Ingredienti alimentari: azioni statali e prelazione federale
La Food and Drug Administration (FDA) è l’autorità americana sulla sicurezza degli ingredienti alimentari e delle bevande, ma tra il condizionamento istituzionale, il limite delle risorse, l’avversione a mediare con l’industria alimentare per preservare la cultura del cibo, adotta misure limitate o ritardate per affrontare il problema degli ingredienti che presentano prove di danno.
Inoltre non riesce (o non può?) a impedire che ingredienti, ormai chiaramente dannosi, entrino nel ciclo alimentare né prima di essere commercializzati, né a rimuoverli una volta che si sono presentate evidenze scientifiche che evidenziano la loro nocività (dopo la commercializzazione).
Per colmare questa lacuna, sono gli Stati stessi che stanno prendendo provvedimenti, come ad esempio il divieto imposto dalla California nel 2023 su quattro additivi, seguito nel 2025 da trenta Stati che hanno proposto o approvato avvertenze o divieti sugli ingredienti.
L’industria alimentare però non sta certo a guardare.
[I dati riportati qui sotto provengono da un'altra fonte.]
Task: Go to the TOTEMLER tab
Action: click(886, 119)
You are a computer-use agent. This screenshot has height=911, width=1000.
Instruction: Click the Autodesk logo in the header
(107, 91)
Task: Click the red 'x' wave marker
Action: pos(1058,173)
L’obiettivo è spingere il governo federale a porre limiti o addirittura rimuovere l’autorità degli stati di emanare leggi che sbarrano la strada al loro business.
In questo studio pubblicato su Jama, si esaminiamo la storia rilevante, le autorità legali e le questioni contemporanee con implicazioni per la sicurezza e la salute alimentare.
In Italia e in Europa la situazione non è diversa.